Одноклассники игры слов не поняли, но дружно засмеялись. Поэтому Лета учительницу не любила. А своё имя ненавидела. Всё началось с новогоднего утренника – первая учительница предложила детям и родителям станцевать «очень простой и веселый танец», финскую полечку «Летка-енка», и включила магнитофон с глупой песней. Дети покатились со смеху.

– Мамы, папы, не отстаем! – кричала первая учительница. – Все танцуем!

– Я думал, самый тупой танец – маленьких утят, оказывается, есть еще тупее, – хохотал, перекрикивая музыку, и выкидывал ноги в бартерных кроссовках чей-то родитель.
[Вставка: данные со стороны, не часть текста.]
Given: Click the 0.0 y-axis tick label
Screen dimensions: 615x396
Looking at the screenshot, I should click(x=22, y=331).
– Вот сволочи поганые! – неизвестно кого имея в виду, возмутилась бабушка, когда Лета, всхлипывая, рассказала про финскую полечку.
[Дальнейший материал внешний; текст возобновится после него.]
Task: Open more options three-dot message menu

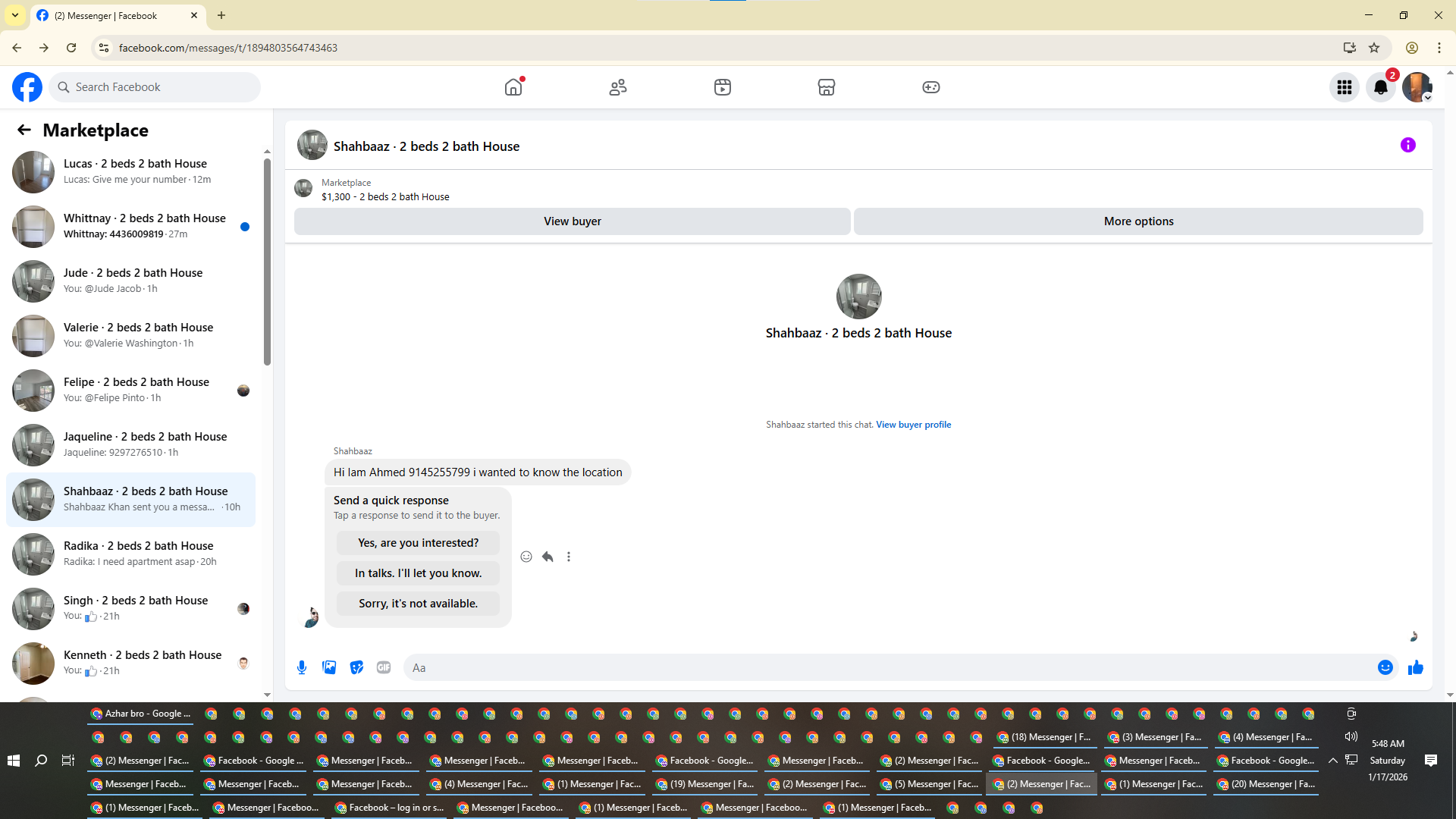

Потом прибавились «зима-лето-попугай», «Лета-котлета», а в старших классах «Лета – это маленькая смерть». С последним утверждением втайне соглашались многие педагоги. В четвертом классе в дневнике наблюдений за природой, вместо того, чтобы отмечать осадки и направление ветра, Лета записала: «Не навижу природу!». В шестом заявила, что учебник «Москвоведение» написала шайка безграмотных в архитектурном отношении идиотов. Папа взял всю вину на себя, но это не помогло. В седьмом Лета была оштрафована советом гимназии «за грубую брань на территории образовательного учреждения». Тут вину взяла на себя бабушка, но жертва была напрасной. В восьмом Лета отсидела на двух уроках, физике и мировой художественной культуре, в кепке с красной звездой. А в девятом сорвала занятия в «Школе лидера». Педагог, закатная дама, пламенеющая в области декольте, взвалила на себя эту «Школу лидера», за которую ей лично – ни копейки, чтобы помочь детям взойти на вершины успеха. Пригласила на вводный урок депутата Государственной Думы, обозначила тему – лидерство, а на его вопрос: «Ребята, как вы думаете, почему достигли успеха те, кто стали лидерами нашей великой родины, России?», Лета выкрикнула:

– Быстро сориентировались на местности!

– Новикова! – грозно оборвала педагог.

– Ничего-ничего, пусть говорят. Нам, некоторым образом, тоже полезно послушать, чем живет наша молодежь, – заверил депутат. – Многие из тех, кто вчера, как и вы, учились в школе, сегодня возглавляют крупные предприятия, важные отрасли инфраструктуры.

– Оказались в нужное время в нужном месте! – снова громко прокомментировала Лета.

– Новикова, закрой свой рот!

Класс радостно ухмылялся.

– Да, есть и такие, пролезли, понимаешь, без мыла в депутатские кресла и саботируют важные законодательные инициативы, – согласился депутат.

– Бунт в стакане воды? – пробравшись к парте Леты, угрожающе спросила педагог.

– Ребята, давайте поговорим о нашей национальной идее, – не сдавался депутат.

– Обогащайся! – предложила Лета, она ненавидела богатство, как другие дети ненавидели бедность своего рабочего поселка или нищету панельного спичечного коробка.